Hoy todavía se echa en falta una completa y compensada historia del sufragismo femenino. Ante la minimización de los movimientos sufragistas anglo-americanos, parece que todo el logro es de la izquierda. Pero nada más alejado de la realidad. El hecho más concluyente fue la negativa de los partidos de izquierdas de toda Europa a aceptar por las buenas el voto femenino. El temor a que el voto de las mujeres -más conservador- decantara las urnas hacia los partidos de derechas, les llevó a ese recelo. El caso de la II República española es patente. Clara Campoamor, eminente feminista de la época, pidió en el Parlamento la aprobación del voto femenino. Se opusieron, entre otros, Acción Republicana, los Radicales y los Radicales socialistas. Se opusieron también las célebres feministas Victoria Kent (de Izquierda Republicana) y Margarita Nelken (Partido Socialista). Aprobado el sufragio femenino, con los votos de la derecha, los temores de la izquierda se hicieron realidad: las elecciones del 33 fueron ganadas por las derechas. Paradójicamente, Clara Campoamor y Victoria Kent perdieron sus escaños.

Las revoluciones de principios del siglo XX presagiaban una liberación de la mujer, pero no fue así.
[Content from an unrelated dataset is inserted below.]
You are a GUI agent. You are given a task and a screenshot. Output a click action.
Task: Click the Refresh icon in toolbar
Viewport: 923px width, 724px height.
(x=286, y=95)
Durante la revolución del 36 en España, las milicias anarquistas fueron el banderín de enganche de todo el feminismo europeo. Lo que en un principio se mostraba como una idílica redención de la mujer, provocó una profunda frustración debido a la rudeza de la revolución, la prostitución o el desarraigo de las familias. En un periódico feminista y anarquista de la época, Mujeres Libres, se podía leer: “Un célebre sociólogo argentino decía que la emancipación de la mujer depende de la revolución social que traería aparejada la libertad económica, política y sexual de la mujer. Yo empiezo a dudarlo. Se me ocurre que después de la revolución social, tendremos que hacer las mujeres nuestra revolución. Existen datos en cantidad para hacer meditar sobre el tema” (VIII mes de la revolución).

También la Revolución rusa había saludado la liberación de la mujer, suprimiendo el matrimonio eclesiástico, e incluso el civil (Código revolucionario del 17 de octubre de 1918). Pero, para gran sorpresa, se decidió dar marcha atrás ante la degradación que el proceso supuso para la mujer. El número de madres abandonadas con hijos se multiplicaba incesantemente, al igual que los padres que no pasaban la manutención para sus hijos. Así, la Unión Soviética decidió abandonar las tesis feministas e intentó reordenar la sociedad en función de la estructura familiar tradicional. La Ley soviética del 26 de mayo de 1936 regulaba el matrimonio, prohibía el aborto y endurecía los castigos ante los abandonos de hogar. Además, se premiaba a las “madres heroicas” que tuvieran más de 10 hijos. El feminismo perdía así su mejor aliado político. Los que proponen que la misoginia política de la izquierda fue una taradura reducida a la Unión Soviética, olvidan a autores como Gramsci. El fundador del eurocomunismo trasluce en sus escritos un entusiasmo sorprendente por un proletariado asexuado. La obsesión de Gramsci era que el trabajador revolucionario no se viera perturbado por la liberación sexual y de la mujer, a las que se denunciaban como dos de las corrupciones más dañinas del capitalismo.